* _Data excerpts_:
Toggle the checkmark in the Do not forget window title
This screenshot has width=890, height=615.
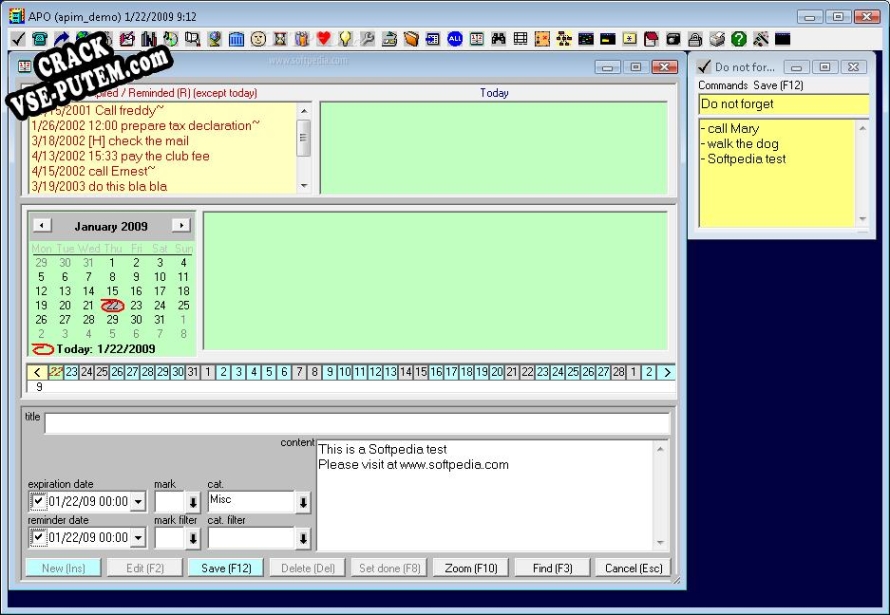704,67
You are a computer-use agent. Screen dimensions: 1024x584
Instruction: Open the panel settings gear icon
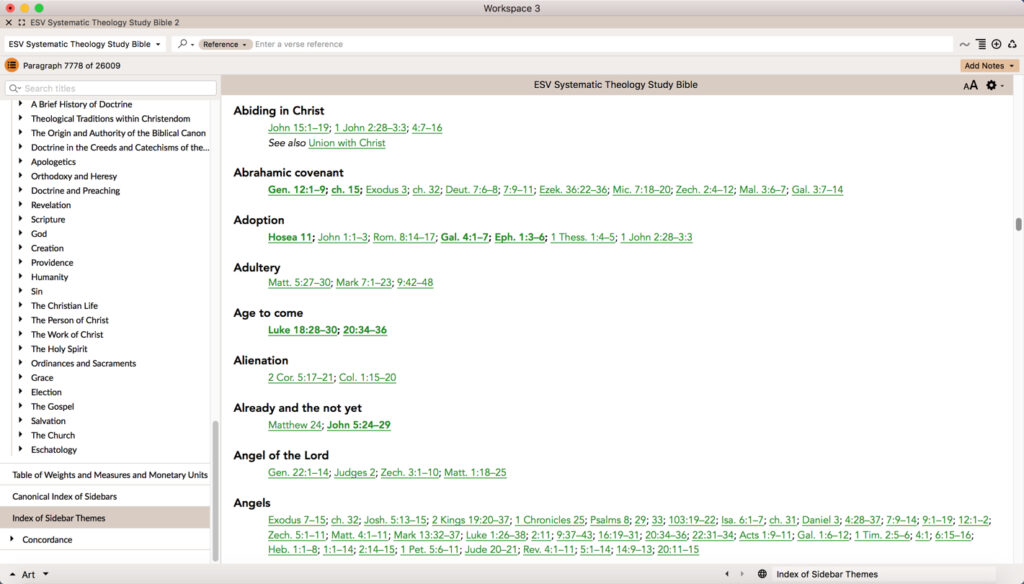(x=991, y=86)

* _What you need to do_:
Copy every line of the records above, requests included, and shift each coordinate in the answers by adding 131 to it. Leave out the pictures.

* _Exercise answer_:
Toggle the checkmark in the Do not forget window title
This screenshot has width=890, height=615.
835,198
You are a computer-use agent. Screen dimensions: 1024x584
Instruction: Open the panel settings gear icon
(x=1122, y=217)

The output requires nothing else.